By that I mean we are going to have a top water fishing tournament that you can only use top water lures, nothing that goes under the surface......frogs, buzzbaits, poppers....etc

Second one would be a Jig fishing tournament....only jigs with or without trailers would be allowed.

The idea is to get people to focus on specific techniques only. So you are either good at it, or avoid it because you have no confidence. Now you have a reason to focus on that technique.

Rules are simple, you can only enter fish during the time period of each tournament, and there has to be something in the picture of my choice that will prove that you only caught it durning that time. We have used dollar bills, keys, decals.....etc in the past. You get the idea.

Im sure there are many questions, so ask away and I will answer them as they come. First let's take a poll to see if there is interest.

Prize: C'mon now you now it will be worth it. 8)


----------



## Jim (Mar 4, 2018)

If you have a question, ask away. If you have a question, I'm sure someone else does. There are no stupid questions. 

Well, one time some meathead asked if he could tow his jon boat with a bicycle, but thats another story for another day. :LOL2: 

Seriously, this is going to be fun and hopefully we all learn a technique we are not comfortable with. Everyone wins in the end.


----------



## richg99 (Mar 4, 2018)

Even though I may be embarrassed, let's do it.


----------



## schukster (Mar 4, 2018)

Sounds like fun. Maybe we could have another one this summer. Its going to take a very determined bass to go after a surface lure thru 18" of ice. 

Sent from my SM-S320VL using Tapatalk


----------



## lovedr79 (Mar 4, 2018)

Are we going to specify saltwater or freshwater?


----------



## Jake2250 (Mar 4, 2018)

I'm in!! This will give me the drive to get my boat finished in time for top water action this spring! Keep us posted on how and what we need to do! 
Will there be large cash prizes awarded to the winners? What and how big of a new boat will we win? 
Is it just the size of the fish? Or will it be the overall weight of the tournament? Only thing will be judging,, no way to xray fish full of lead weights! (Oh wait,, those are illegal in some states)! 
Sound like fun though!


----------



## richg99 (Mar 4, 2018)

Shuckster?? I wish I could find it, but there was a post recently (not on this site) that showed a fish breaking through thin ice to get at a lure dragged on top. Must have been pretty hungry, after a long winter's nap.


----------



## schukster (Mar 4, 2018)

richg99 said:


> Shuckster?? I wish I could find it, but there was a post recently (not on this site) that showed a fish breaking through thin ice to get at a lure dragged on top. Must have been pretty hungry, after a long winter's nap.

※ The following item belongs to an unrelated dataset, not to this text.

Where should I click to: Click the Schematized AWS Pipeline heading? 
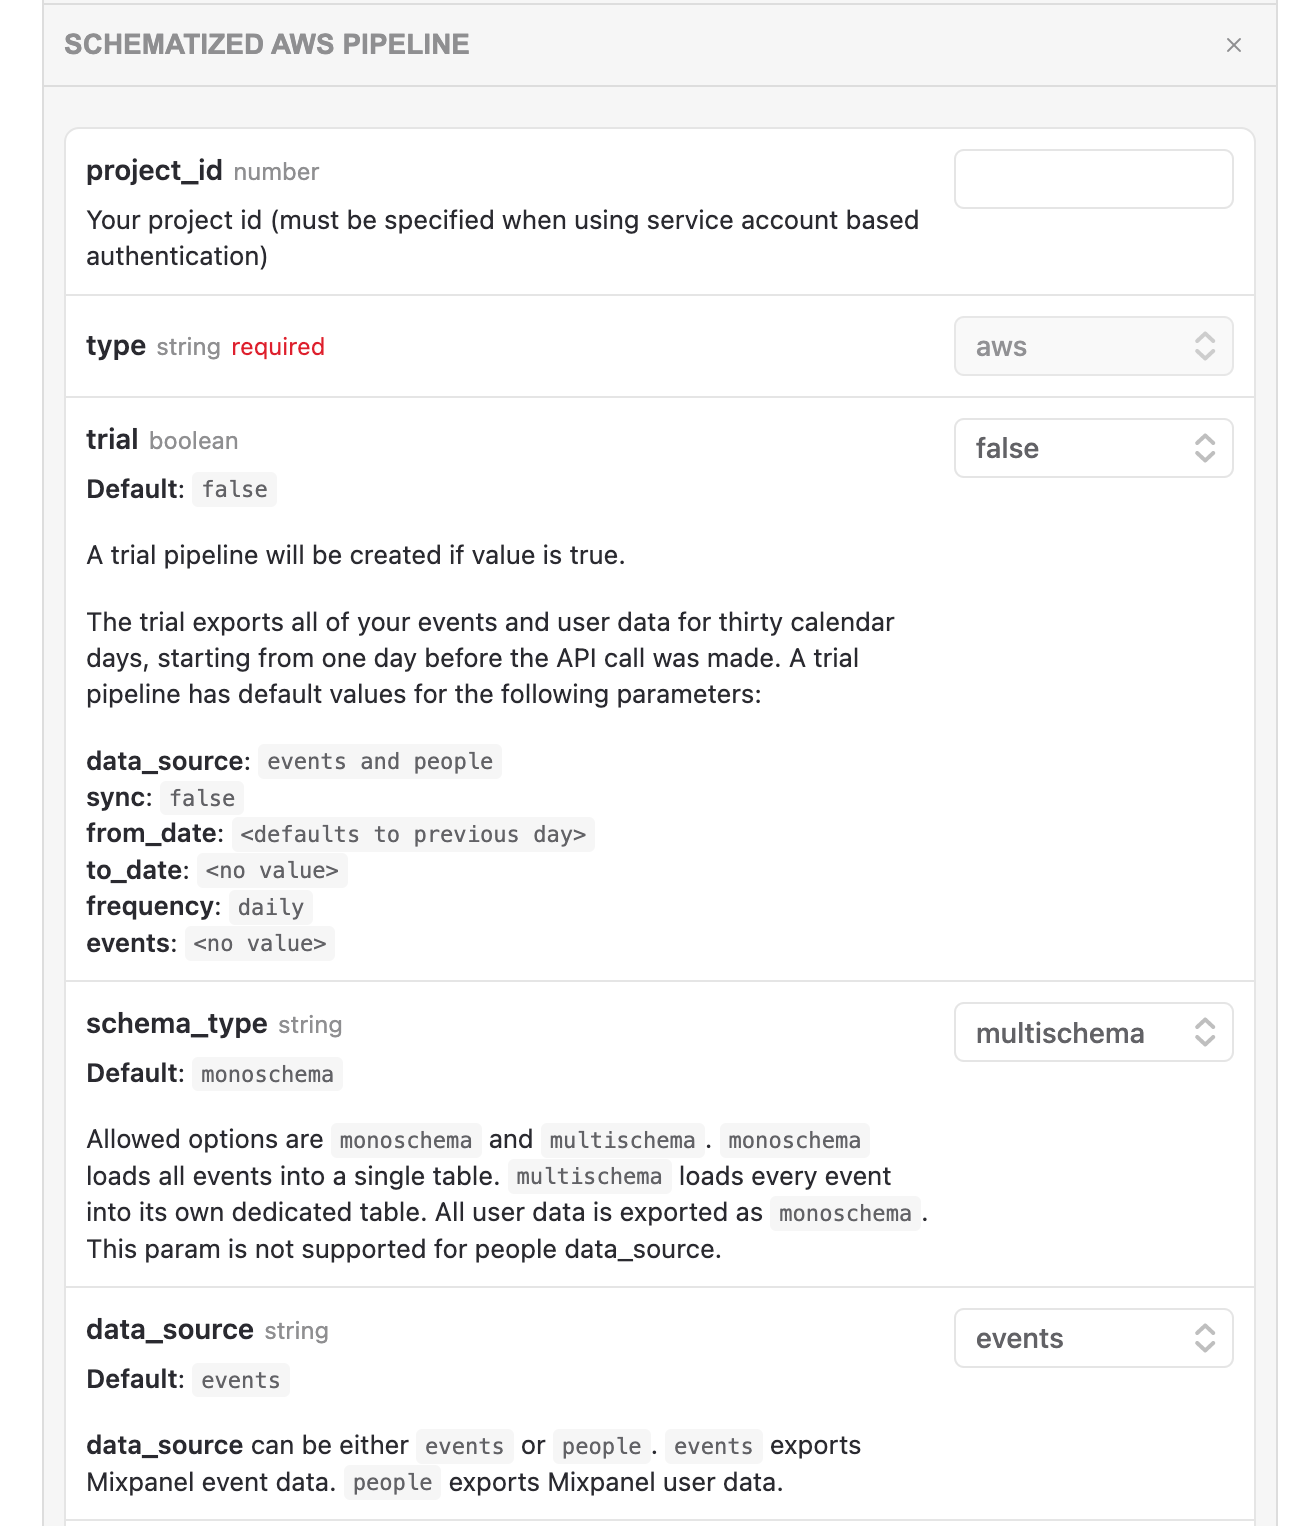(x=267, y=44)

https://www.wideopenspaces.com/icebreaker-bass-breaks-through-the-ice-to-hit-topwater-lure/

I did a search and found this one. I guess I don't have a reason not to join the tournament.

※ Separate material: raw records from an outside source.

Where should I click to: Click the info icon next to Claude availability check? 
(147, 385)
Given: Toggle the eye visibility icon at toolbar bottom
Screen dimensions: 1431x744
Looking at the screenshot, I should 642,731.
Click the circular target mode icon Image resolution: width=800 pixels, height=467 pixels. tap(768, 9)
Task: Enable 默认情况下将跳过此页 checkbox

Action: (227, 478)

Sent from my SM-S320VL using Tapatalk


----------



## richg99 (Mar 4, 2018)

That is the video. No excuses for you Northern guys at any time in the year from now on!

Ha Ha ( I'm originally from Chicago, I know about Winters)


----------



## Mainline9 (Mar 4, 2018)

I’m not easily embarrassed - I’m in. In fact, I feel like a winner already as it’s not costing me $30 to finish near the back of the pack. 


Sent from my iPhone using Tapatalk


----------



## richg99 (Mar 4, 2018)

Yeah, the price is right.


----------



## LDUBS (Mar 4, 2018)

I'm a trout guy I have to ask what is a top water lure -- is that something like a dry fly? :LOL2: 

Seriously I think this is a fantastic idea.


----------



## bcbouy (Mar 4, 2018)

^^^what about the rest of us??decent bass lakes don't exist around my area.i'd be more than happy to school youse guys on swinging some flies though.i'll even keep to topwater flies to keep it fair.


----------



## LDUBS (Mar 4, 2018)

bcbouy said:


> ^^^what about the rest of us??decent bass lakes don't exist around my area.i'd be more than happy to school youse guys on swinging some flies though.i'll even keep to topwater flies to keep it fair.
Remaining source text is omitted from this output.